Dr John Roylance - former chief executive of United Bristol Healthcare NHS Trust, who was struck off by the General Medical Council for his part in the scandal over heart surgery - dismissed the warning as an "exaggerated statement".

He admitted at the inquiry on Monday that he had received a letter from anaesthetist Stephen Bolsin in 1990, in which he detailed what he claimed were unusually high death rates at the hospital.

But Dr Roylance said he thought the letter had been sent to gain extra funding for the centre and added: "I was accustomed to this sort of exaggerated statement to support the improvements that individuals wanted.
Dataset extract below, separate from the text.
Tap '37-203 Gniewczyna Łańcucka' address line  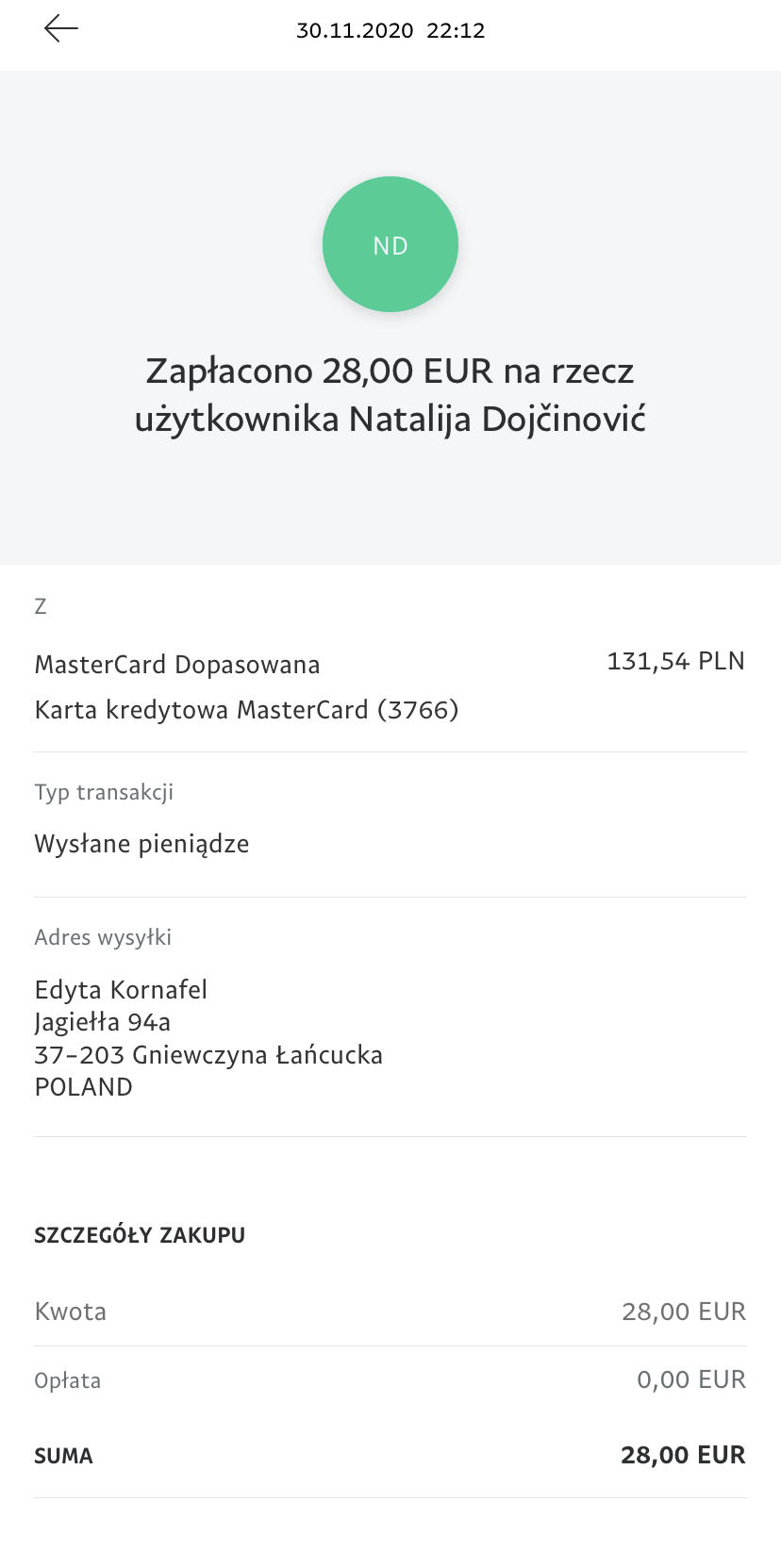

"The difficulty I had was finding a way of putting into priority the requests that were made. Issues were put to management in emotive terms."


I was accustomed to this sort of exaggerated statement

Dr John Roylance
The multi-million pound inquiry is investigating operations on hundreds of babies and toddlers carried out at the Bristol Royal Infirmary in the 12 years to 1995.

It started in March following a GMC hearing in 1998 which struck off Dr Roylance and Mr Wisheart and barred Mr Dhasmana from operating on children for three years.

The GMC decided that Dr Roylance should have acted to stop Mr Dhasmana and Mr Wisheart carrying out operations on babies when it became apparent that death rates at Bristol were too high.

Under questioning, he repeatedly denied on Monday that he knew anything about the problems until January 1995.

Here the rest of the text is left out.